A l’opéra de Varsovie avait lieu Darkness, un ballet mis en scène par Izadora Weiss. Combinant aussi bien des airs de Vivaldi que de Bach, il nous montre l’écrasement d’une personnalité en moins de deux heures. Prenant pour thème les violences conjugales, tout y est montré de façon clinique, sans pour autant juger les protagonistes.

Tout débute par un joyeux mariage et une candide blonde. Peu à peu, l’idyllique mari se mue en personnage violent. Progressivement, il prend le dessus physiquement et mentalement. Il se dédouble. Il n’est plus symbolisé en tant qu’individu. Il se transforme en une meute de loups avec plusieurs danseurs en camaïeu de gris.
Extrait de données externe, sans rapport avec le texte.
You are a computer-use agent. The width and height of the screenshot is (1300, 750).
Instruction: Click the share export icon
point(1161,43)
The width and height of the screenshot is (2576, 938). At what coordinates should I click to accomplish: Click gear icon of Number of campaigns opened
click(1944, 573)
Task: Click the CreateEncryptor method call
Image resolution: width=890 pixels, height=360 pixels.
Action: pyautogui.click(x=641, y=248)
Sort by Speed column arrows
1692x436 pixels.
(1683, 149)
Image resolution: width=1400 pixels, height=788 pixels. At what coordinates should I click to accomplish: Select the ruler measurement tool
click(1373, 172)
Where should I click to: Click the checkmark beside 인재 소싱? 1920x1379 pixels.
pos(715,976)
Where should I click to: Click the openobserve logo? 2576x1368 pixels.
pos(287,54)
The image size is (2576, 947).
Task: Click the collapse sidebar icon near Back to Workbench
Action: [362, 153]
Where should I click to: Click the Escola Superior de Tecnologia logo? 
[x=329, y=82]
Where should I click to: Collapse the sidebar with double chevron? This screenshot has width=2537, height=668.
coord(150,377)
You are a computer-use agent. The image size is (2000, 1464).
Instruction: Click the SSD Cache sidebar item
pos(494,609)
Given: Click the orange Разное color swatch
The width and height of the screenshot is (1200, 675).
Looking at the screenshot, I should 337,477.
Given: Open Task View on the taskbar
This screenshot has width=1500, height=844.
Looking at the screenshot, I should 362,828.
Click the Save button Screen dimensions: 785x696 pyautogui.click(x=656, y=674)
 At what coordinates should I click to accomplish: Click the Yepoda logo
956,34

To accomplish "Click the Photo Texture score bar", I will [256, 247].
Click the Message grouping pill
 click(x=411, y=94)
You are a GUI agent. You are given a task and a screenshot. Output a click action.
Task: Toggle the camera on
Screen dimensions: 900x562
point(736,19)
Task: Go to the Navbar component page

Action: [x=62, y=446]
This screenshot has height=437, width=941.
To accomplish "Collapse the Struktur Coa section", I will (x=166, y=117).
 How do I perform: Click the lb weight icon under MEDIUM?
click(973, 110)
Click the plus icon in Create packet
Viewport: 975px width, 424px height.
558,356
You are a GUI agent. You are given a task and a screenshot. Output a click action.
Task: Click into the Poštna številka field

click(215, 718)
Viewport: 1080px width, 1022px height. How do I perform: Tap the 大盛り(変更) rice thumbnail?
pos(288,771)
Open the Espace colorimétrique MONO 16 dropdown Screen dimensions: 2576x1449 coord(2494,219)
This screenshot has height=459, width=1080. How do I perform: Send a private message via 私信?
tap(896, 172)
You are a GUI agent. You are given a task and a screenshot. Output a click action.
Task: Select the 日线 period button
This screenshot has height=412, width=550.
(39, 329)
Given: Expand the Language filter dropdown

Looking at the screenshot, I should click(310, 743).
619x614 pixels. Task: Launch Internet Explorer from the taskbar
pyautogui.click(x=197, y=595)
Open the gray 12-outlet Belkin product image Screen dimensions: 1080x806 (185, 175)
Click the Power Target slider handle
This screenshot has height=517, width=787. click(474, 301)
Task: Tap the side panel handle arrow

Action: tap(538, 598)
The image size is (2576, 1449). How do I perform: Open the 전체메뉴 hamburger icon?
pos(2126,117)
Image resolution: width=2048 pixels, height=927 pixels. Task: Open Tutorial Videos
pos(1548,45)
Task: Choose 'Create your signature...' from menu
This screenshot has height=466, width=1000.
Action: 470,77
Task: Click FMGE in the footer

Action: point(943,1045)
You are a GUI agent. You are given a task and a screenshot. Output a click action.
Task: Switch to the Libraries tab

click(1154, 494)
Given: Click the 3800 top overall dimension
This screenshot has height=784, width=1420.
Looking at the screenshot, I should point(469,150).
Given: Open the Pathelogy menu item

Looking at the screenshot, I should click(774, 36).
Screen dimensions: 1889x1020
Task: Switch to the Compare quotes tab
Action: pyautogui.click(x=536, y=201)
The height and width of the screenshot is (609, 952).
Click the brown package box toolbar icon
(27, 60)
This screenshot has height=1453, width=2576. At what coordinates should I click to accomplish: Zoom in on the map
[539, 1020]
La femme est multiple et chacun de ses aspects se fait méthodiquement anéantir par l’homme. L’angoissante ouverture du second acte avec un air de Philippe Glas ne laisse pas augurer de rédemption. On se plonge dans les méandres de l’âme féminine tantôt battante tantôt désespérée, ou pleine de foi. Elle oscille sans cesse ce qui la mène à se perte.

La pureté blonde se mue en passion brune, battante qui se morcellera à chaque instant. Voila la morale de Darkness, sans choix clair, sans décision ferme, c’est l’escalade. Les montagnes russes, les conséquences fatales. Le constat est implacable, froid et brutal. Il est amené avec subtilité, sans forcer les traits mais de manière convaincue. Les costumes viennent appuyer cet état de fait. Épurés, ils laissent la place au corps. C’est ce dernier qui raconte son histoire et en dit bien plus que des mots.